Task prompt:
Every line from the one holding "Nach oben (488, 2140)" through the one holding "diet [diet (3 items)] (510, 1634)" in the data below must be returned exactly, both ends included, with pictures left out and nothing else added.

Record excerpts:
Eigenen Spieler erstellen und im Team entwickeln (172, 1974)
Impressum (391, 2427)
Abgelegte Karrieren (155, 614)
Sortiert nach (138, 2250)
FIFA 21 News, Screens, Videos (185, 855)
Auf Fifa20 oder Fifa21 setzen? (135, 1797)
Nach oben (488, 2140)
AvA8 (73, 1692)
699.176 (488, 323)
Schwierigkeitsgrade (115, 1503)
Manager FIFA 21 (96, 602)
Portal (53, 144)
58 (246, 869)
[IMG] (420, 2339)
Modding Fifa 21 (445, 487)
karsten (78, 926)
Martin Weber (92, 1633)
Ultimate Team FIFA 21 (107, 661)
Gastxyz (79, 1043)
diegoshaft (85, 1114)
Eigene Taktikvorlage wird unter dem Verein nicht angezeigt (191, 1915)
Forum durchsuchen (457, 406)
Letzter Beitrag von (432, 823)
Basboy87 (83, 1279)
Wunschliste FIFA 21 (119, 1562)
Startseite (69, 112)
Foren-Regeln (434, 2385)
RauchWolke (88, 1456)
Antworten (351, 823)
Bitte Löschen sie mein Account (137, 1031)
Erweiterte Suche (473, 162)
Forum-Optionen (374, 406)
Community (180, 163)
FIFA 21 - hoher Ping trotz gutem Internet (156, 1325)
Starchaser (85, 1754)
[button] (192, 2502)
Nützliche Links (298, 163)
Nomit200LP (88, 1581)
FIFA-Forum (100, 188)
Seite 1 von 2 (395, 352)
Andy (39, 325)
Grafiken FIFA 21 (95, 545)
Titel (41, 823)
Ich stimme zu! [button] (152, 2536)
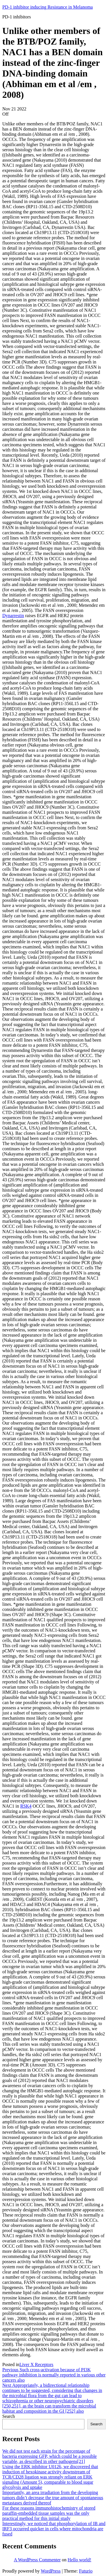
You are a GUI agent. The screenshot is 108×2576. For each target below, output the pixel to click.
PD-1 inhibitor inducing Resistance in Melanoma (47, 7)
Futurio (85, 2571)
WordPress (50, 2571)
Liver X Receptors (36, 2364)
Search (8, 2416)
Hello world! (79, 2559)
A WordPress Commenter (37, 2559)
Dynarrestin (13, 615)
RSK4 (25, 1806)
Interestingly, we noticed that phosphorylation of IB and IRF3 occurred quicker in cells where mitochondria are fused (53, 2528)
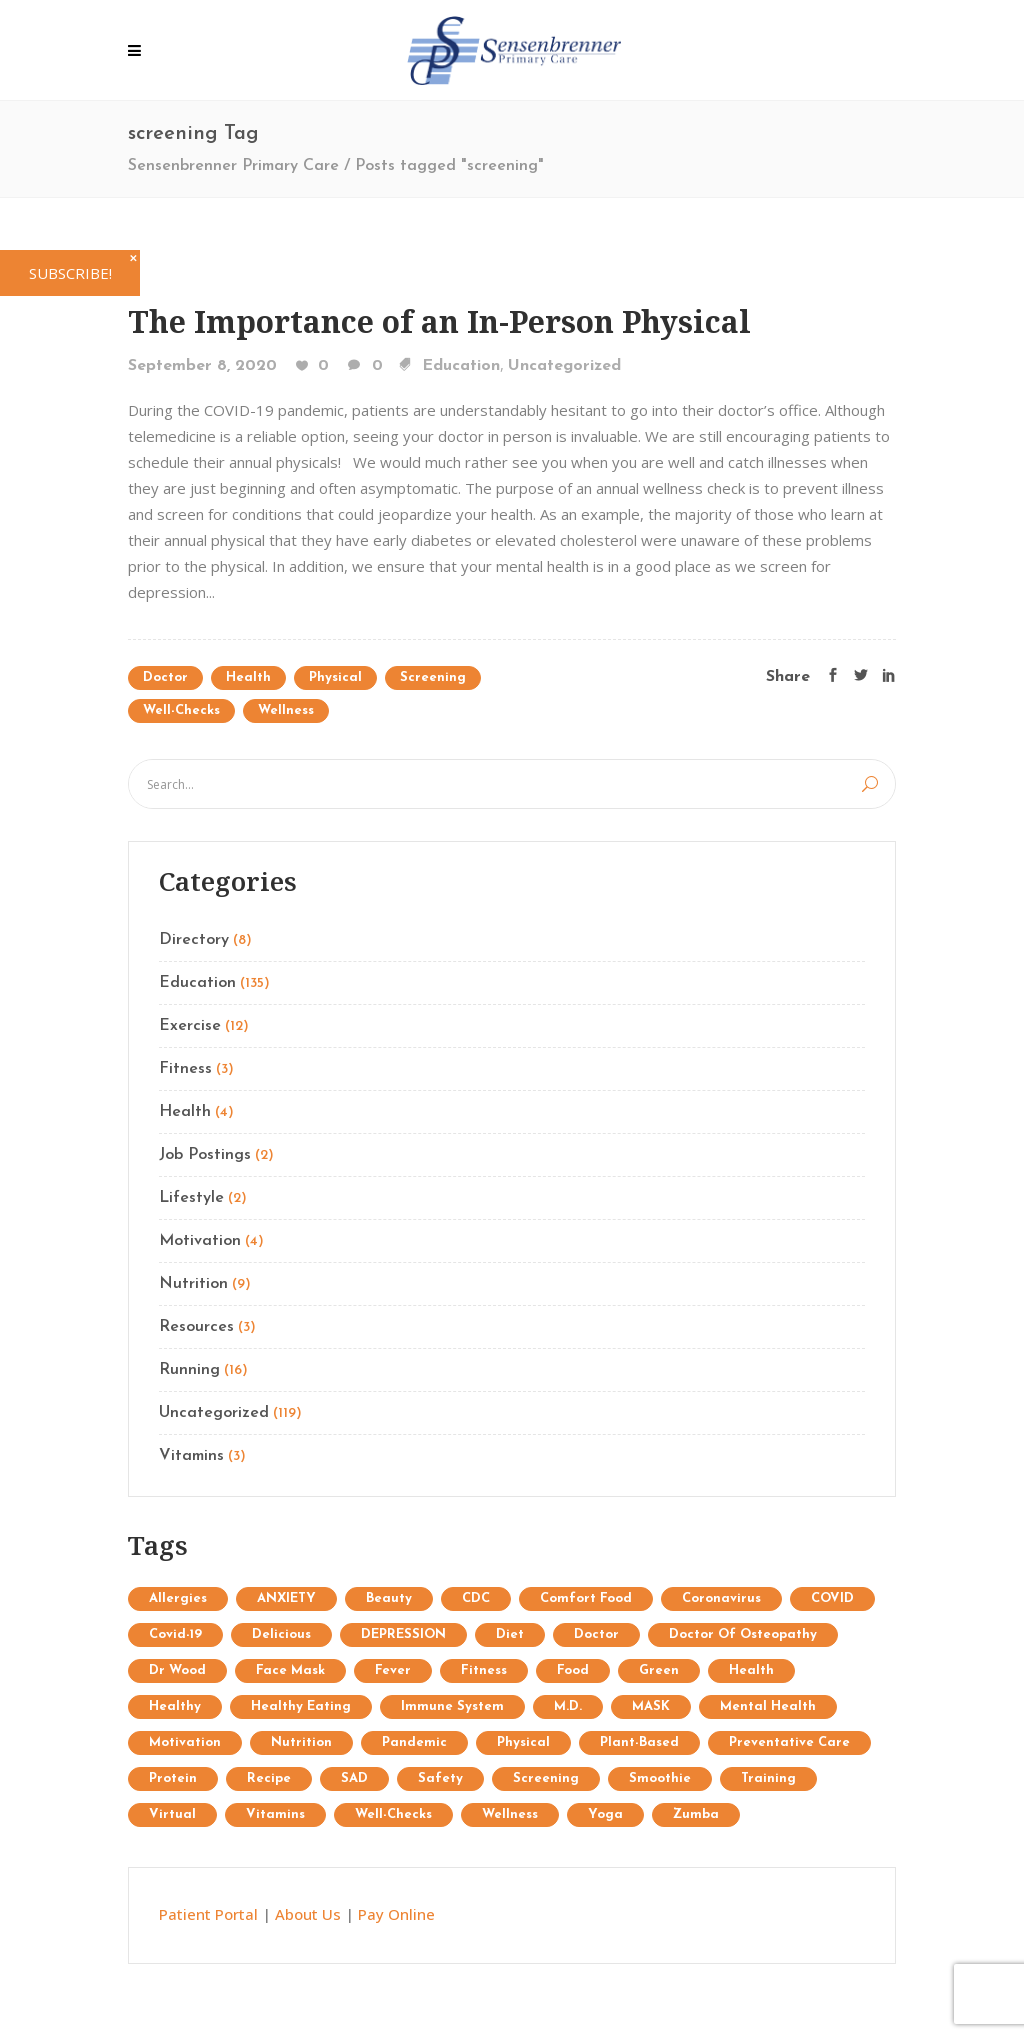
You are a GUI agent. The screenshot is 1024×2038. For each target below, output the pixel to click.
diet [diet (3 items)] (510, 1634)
==
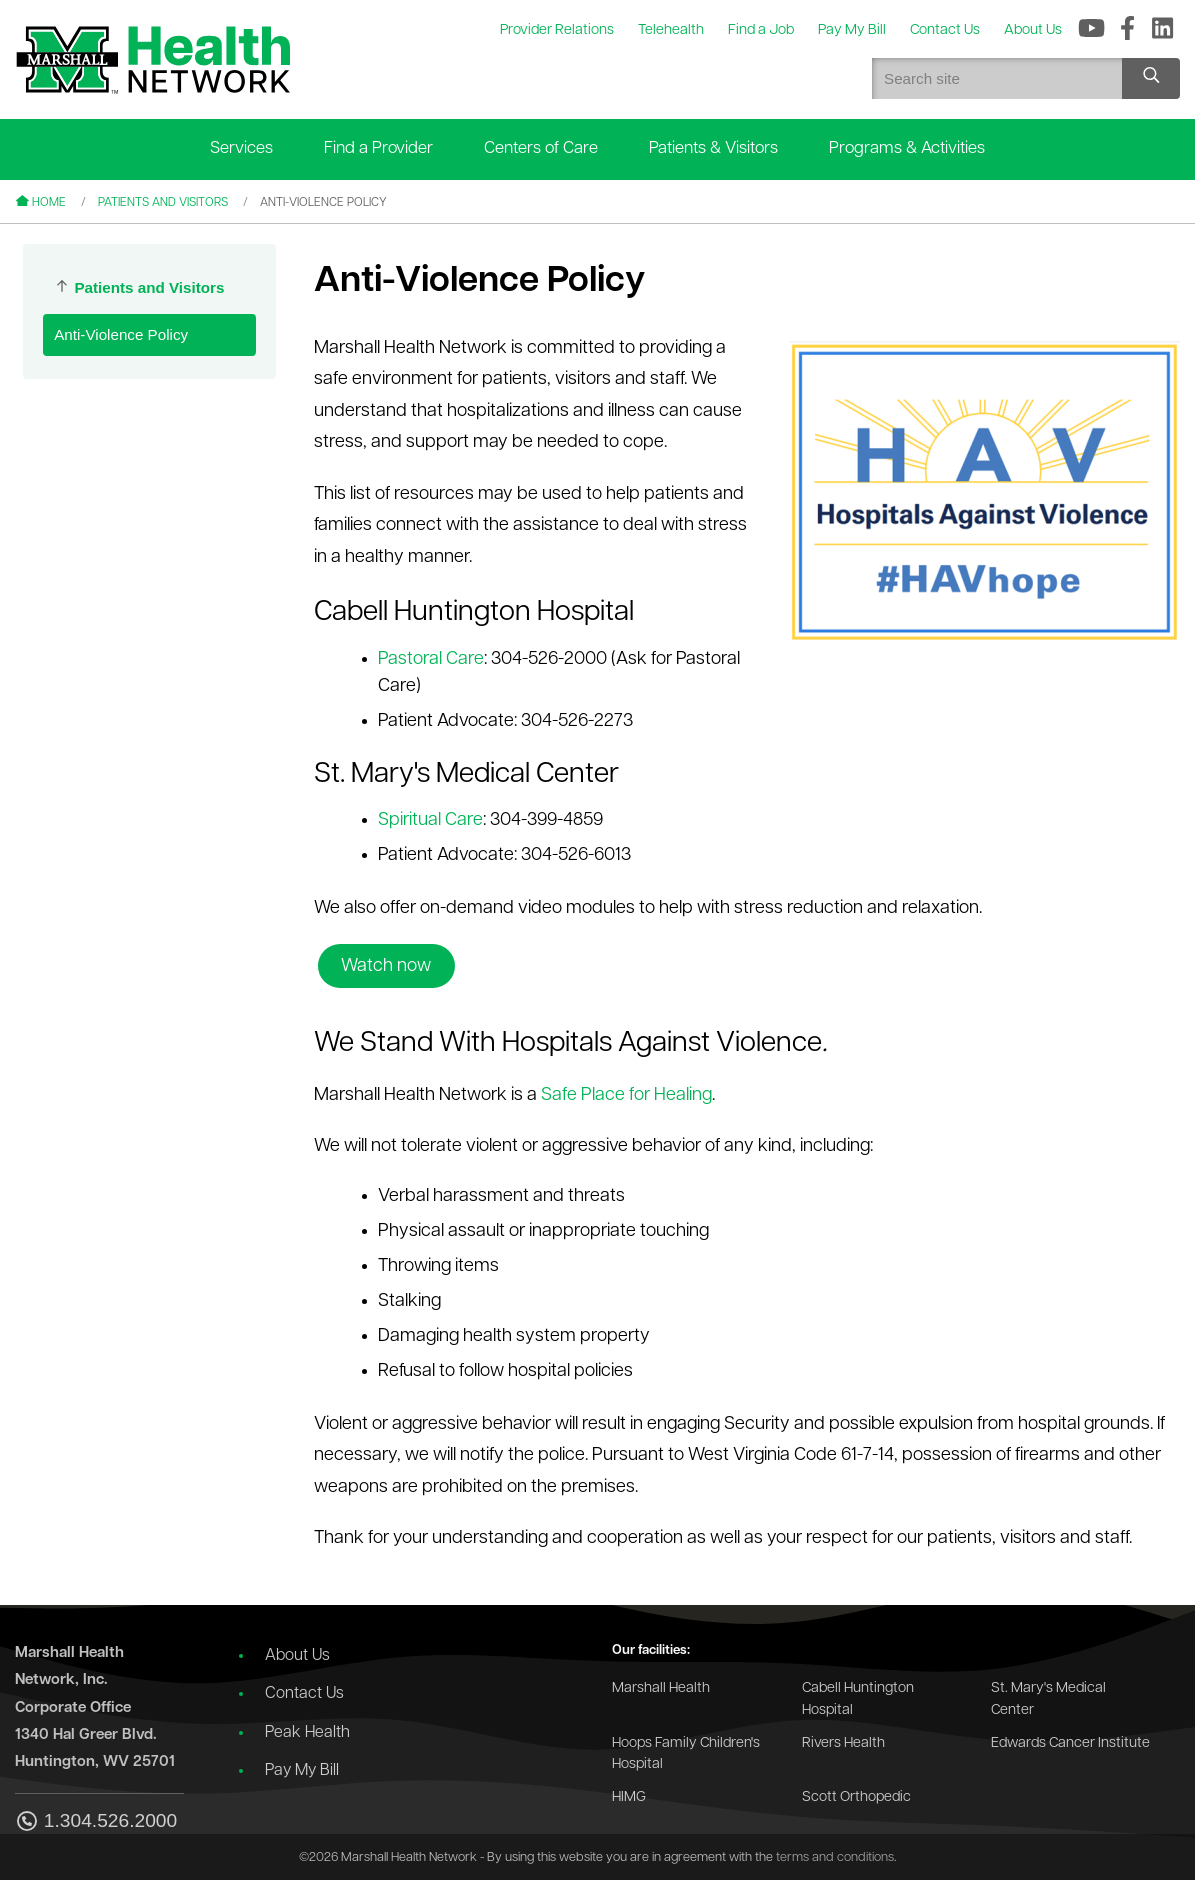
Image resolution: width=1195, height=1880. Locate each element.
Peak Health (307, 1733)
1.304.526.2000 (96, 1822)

Written response:
Nach oben (488, 2140)
AvA8 (73, 1692)
699.176 (488, 323)
Schwierigkeitsgrade (115, 1503)
Manager FIFA 21 (96, 602)
Portal (53, 144)
58 (246, 869)
[IMG] (420, 2339)
Modding Fifa 21 (445, 487)
karsten (78, 926)
Martin Weber (92, 1633)
Ultimate Team FIFA 21 (107, 661)
Gastxyz (79, 1043)
diegoshaft (85, 1114)
Eigene Taktikvorlage wird unter dem Verein nicht angezeigt (191, 1915)
Forum durchsuchen (457, 406)
Letzter Beitrag von (432, 823)
Basboy87 (83, 1279)
Wunschliste FIFA 21 (119, 1562)
Startseite (69, 112)
Foren-Regeln (434, 2385)
RauchWolke (88, 1456)
Antworten (351, 823)
Bitte Löschen sie mein Account (137, 1031)
Erweiterte Suche (473, 162)
Forum-Optionen (374, 406)
Community (180, 163)
FIFA 21 - hoher Ping trotz gutem Internet (156, 1325)
Starchaser (85, 1754)
[button] (192, 2502)
Nützliche Links (298, 163)
Nomit200LP (88, 1581)
FIFA-Forum (100, 188)
Seite 1 von 2 (395, 352)
Andy (39, 325)
Grafiken FIFA 21 (95, 545)
Titel (41, 823)
Ich stimme zu! [button] (152, 2536)
You are a GUI agent. The screenshot is 108×2576. For each target below, output the pixel to click.
PD-1 inhibitor inducing Resistance in Melanoma (47, 7)
Futurio (85, 2571)
WordPress (50, 2571)
Liver X Receptors (36, 2364)
Search (8, 2416)
Hello world! (79, 2559)
A WordPress Commenter (37, 2559)
Dynarrestin (13, 615)
RSK4 (25, 1806)
Interestingly, we noticed that phosphorylation of IB and IRF3 occurred quicker in cells where mitochondria are fused (53, 2528)
You are a GUI agent. The screenshot is 1024×2038. For each target below, output the pixel to click.
diet [diet (3 items)] (510, 1634)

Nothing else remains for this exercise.